# start of Data excerpts
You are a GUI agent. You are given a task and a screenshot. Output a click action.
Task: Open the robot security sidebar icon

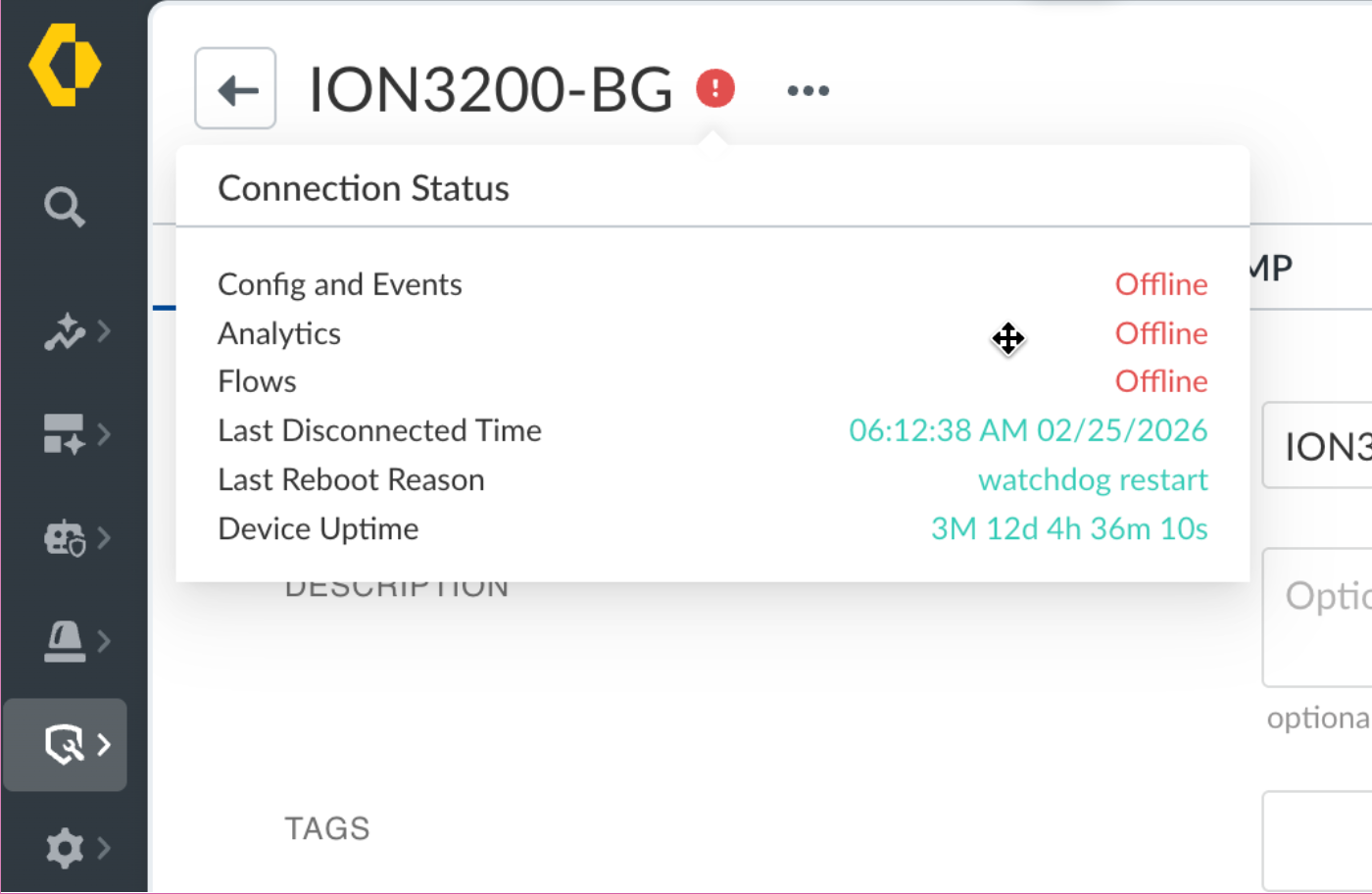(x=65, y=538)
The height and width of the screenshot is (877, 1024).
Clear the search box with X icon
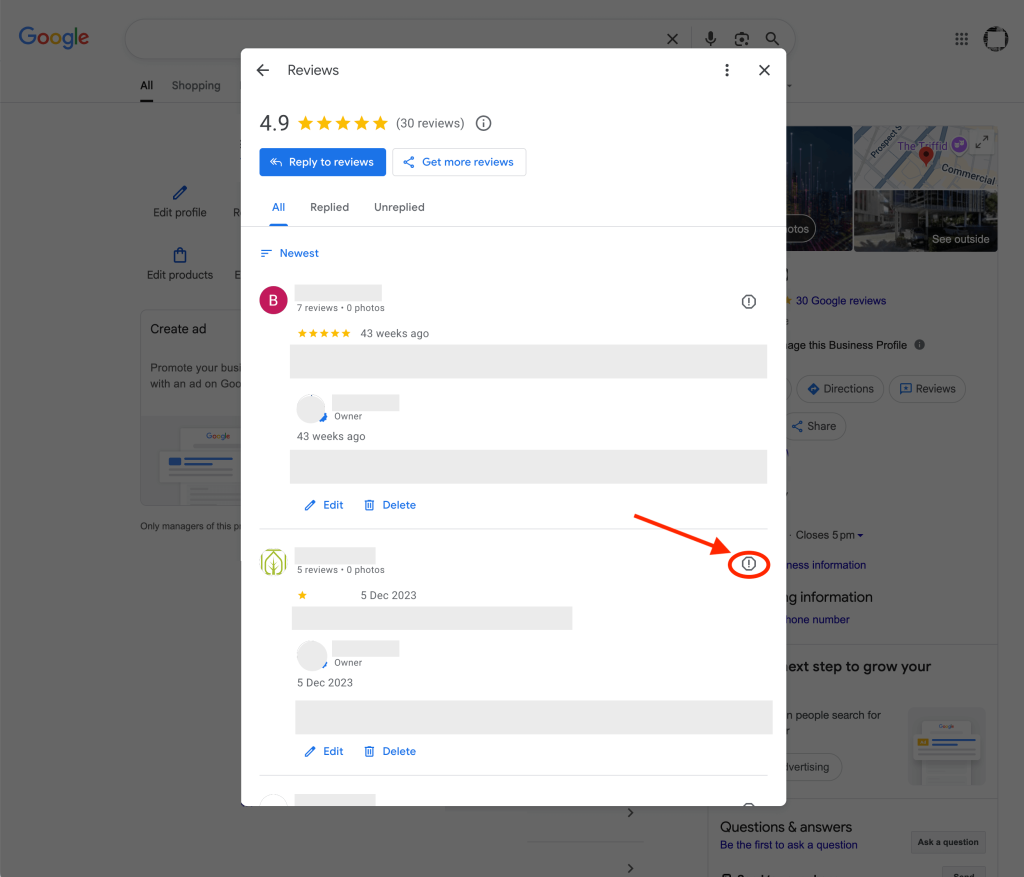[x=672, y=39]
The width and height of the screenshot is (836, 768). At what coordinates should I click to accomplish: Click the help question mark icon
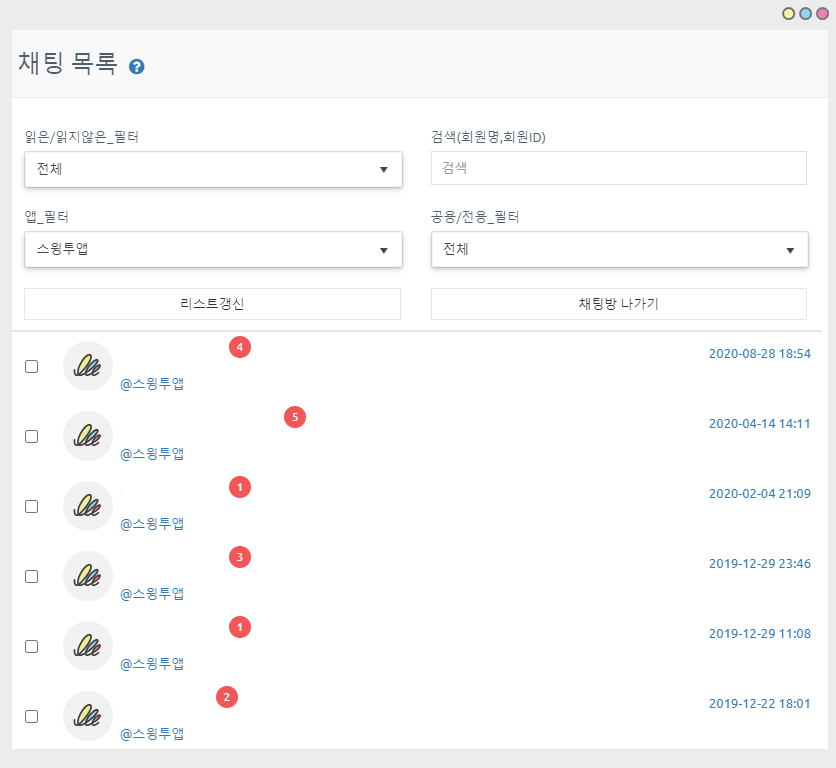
# end of Data excerpts
# start of Data excerpts
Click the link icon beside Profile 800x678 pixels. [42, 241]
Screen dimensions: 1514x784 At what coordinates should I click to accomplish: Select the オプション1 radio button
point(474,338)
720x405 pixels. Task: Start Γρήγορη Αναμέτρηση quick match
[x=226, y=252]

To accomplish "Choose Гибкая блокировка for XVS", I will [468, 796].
# end of Data excerpts
Aim >>
Copy out word for word the part of the rows that opens with the line containing "Screen dimensions: 1514x784" and closes with the line containing "will [468, 796].".

Exercise output >>
Screen dimensions: 1514x784 At what coordinates should I click to accomplish: Select the オプション1 radio button
point(474,338)
720x405 pixels. Task: Start Γρήγορη Αναμέτρηση quick match
[x=226, y=252]

To accomplish "Choose Гибкая блокировка for XVS", I will [468, 796].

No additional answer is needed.